Gavin Grimm, at a 2016 American Civil Liberties Union/ New York Civil Liberties Union event in New York. | DONNA ACETO
In what could signal a disappointing end to a remarkable battle for transgender equality, the Richmond-based Fourth Circuit Court of Appeals has announced that instead of holding oral argument in Gavin Grimm’s lawsuit challenging the Gloucester County, Virginia, School Board’s bathroom access policy, it is sending the case back to the district court to determine whether the young man’s recent graduation from high school makes the case moot.
The three-judge panel had tentatively scheduled an oral argument for September to consider yet again whether District Judge Robert G. Doumar erred when he dismissed Grimm’s Title IX sex discrimination claim, but on August 2 it said more fact-finding by the district court about whether appellate jurisdiction has ended is necessary.
Grimm’s mother filed suit on his behalf against the school board in July 2015, the summer before his junior year, alleging that the board’s policy of requiring students to use restrooms based on their biological sex rather than their gender identity violated Grimm’s right to be free of sex discrimination protected under both Title IX of the Education Amendments Act of 1972 and the Equal Protection Clause of the 14th Amendment.
Fourth Circuit sends trans student bathroom issue back to district judge
In September of that year, Doumar ruled in favor of the school board’s motion to dismiss the Title IX claim, reserved judgment on the 14th Amendment constitutional claim, and denied Grimm’s motion for a preliminary injunction to allow him to use the boys’ bathrooms as he appealed the Title IX dismissal.

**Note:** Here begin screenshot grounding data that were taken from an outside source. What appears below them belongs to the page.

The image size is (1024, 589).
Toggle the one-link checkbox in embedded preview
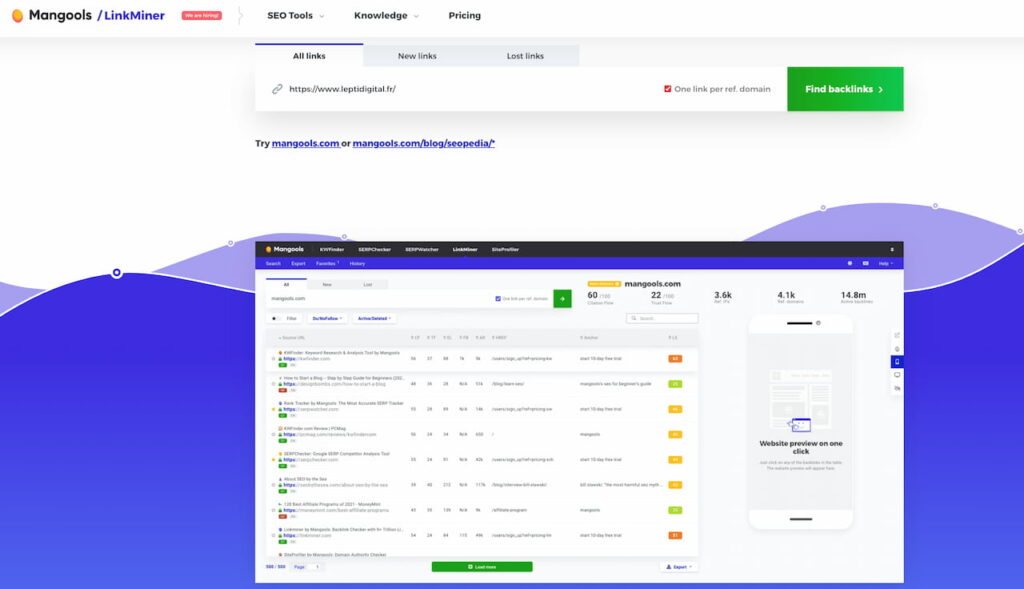click(498, 298)
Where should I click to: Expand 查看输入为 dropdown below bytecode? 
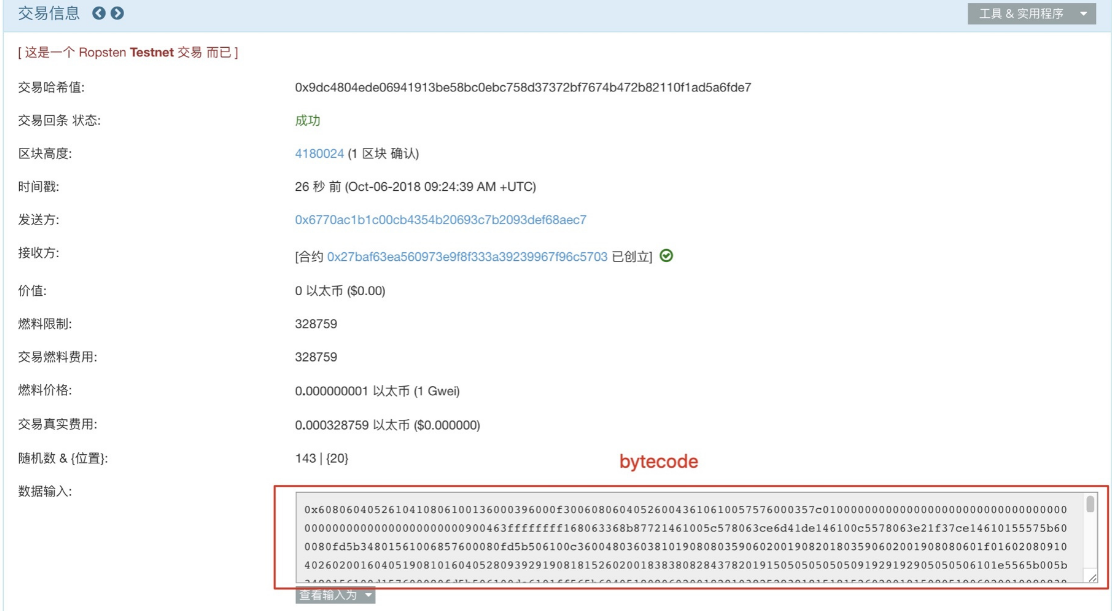(335, 595)
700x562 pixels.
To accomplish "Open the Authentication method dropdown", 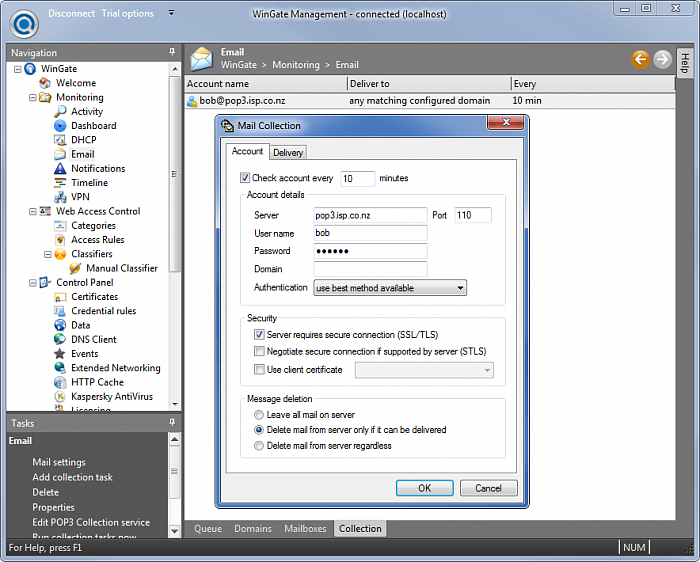I will point(390,288).
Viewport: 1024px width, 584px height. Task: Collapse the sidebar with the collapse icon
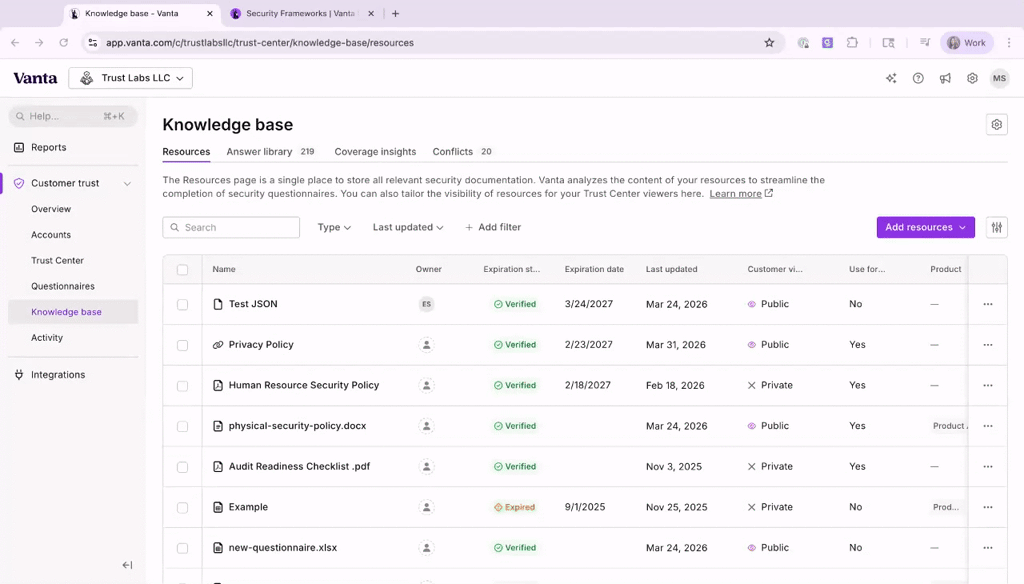coord(127,565)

While the case was pending before Doumar, the Obama administration filed a joint statement from the Justice and Education Departments supporting Grimm’s claim that barring him from using the boys’ bathrooms violated Title IX, finding that anti-transgender discrimination was necessarily sex discrimination. In April of last year, the Fourth Circuit focused on the federal agencies’ statement and found that Doumar should have deferred to it. In response, Doumar, last June, issued the preliminary injunction Grimm had sought, which would have guaranteed him access to appropriate bathroom facilities during his final year in high school.

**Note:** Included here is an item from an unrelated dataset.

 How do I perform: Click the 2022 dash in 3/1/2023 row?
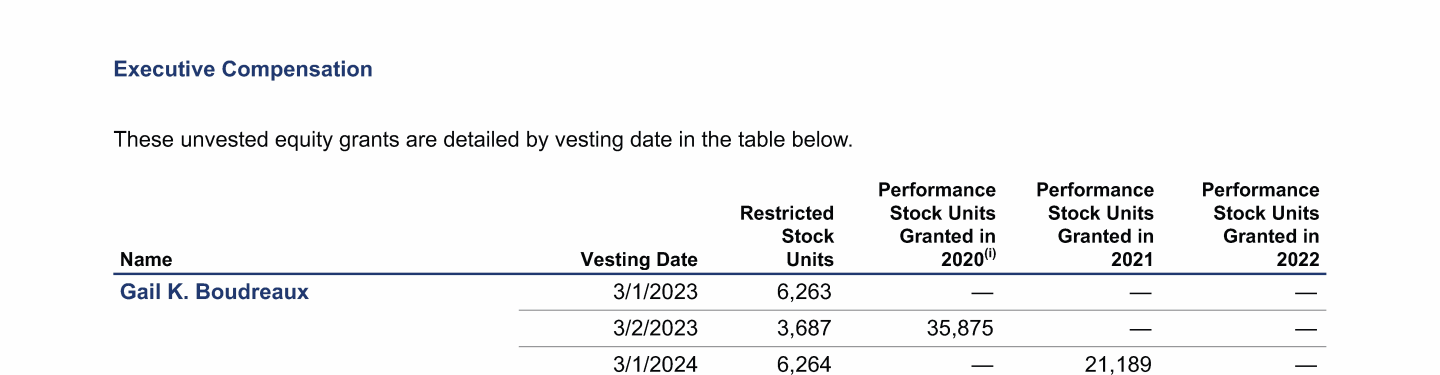coord(1305,293)
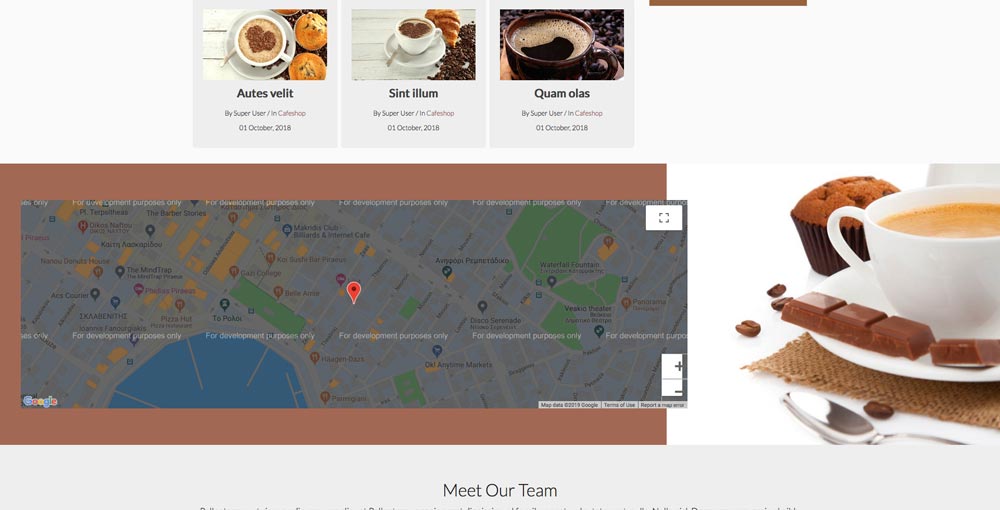
Task: Select the Haagen-Dazs marker on map
Action: pos(314,358)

Even though both Doumar and the Fourth Circuit refused the school board’s motion that they stay the injunction pending its appeal, the Supreme Court did issue a stay prior to the start of school last fall. The high court was scheduled to take up the school board’s appeal on March 28, but after President Donald Trump took office his attorney general and education secretary, Jeff Sessions and Betsy DeVos, on February 22, withdrew the Obama policy on Title IX’s applicability to transgender students. The Trump administration asserts that the question is best decided at the state and local level, despite the issue being one of federal statutory interpretation.
The Supreme Court reacted to the new Trump administration posture by cancelling the oral argument, vacating the Fourth Circuit’s decision about deferring to a now-defunct federal government policy, and sending the case back to the Fourth Circuit to address the merits of Grimm’s appeal of Doumar’s original ruling.
The Gloucester County School Board now argues the case is moot given that Grimm has graduated. While Grimm asserts his possible “future attendance at alumni and school-community events” there give him a continuing concrete interest in resolving the issue he raised, the board says the question of alumni bathroom access — on which it made no commitment one way or the other — is not before the court.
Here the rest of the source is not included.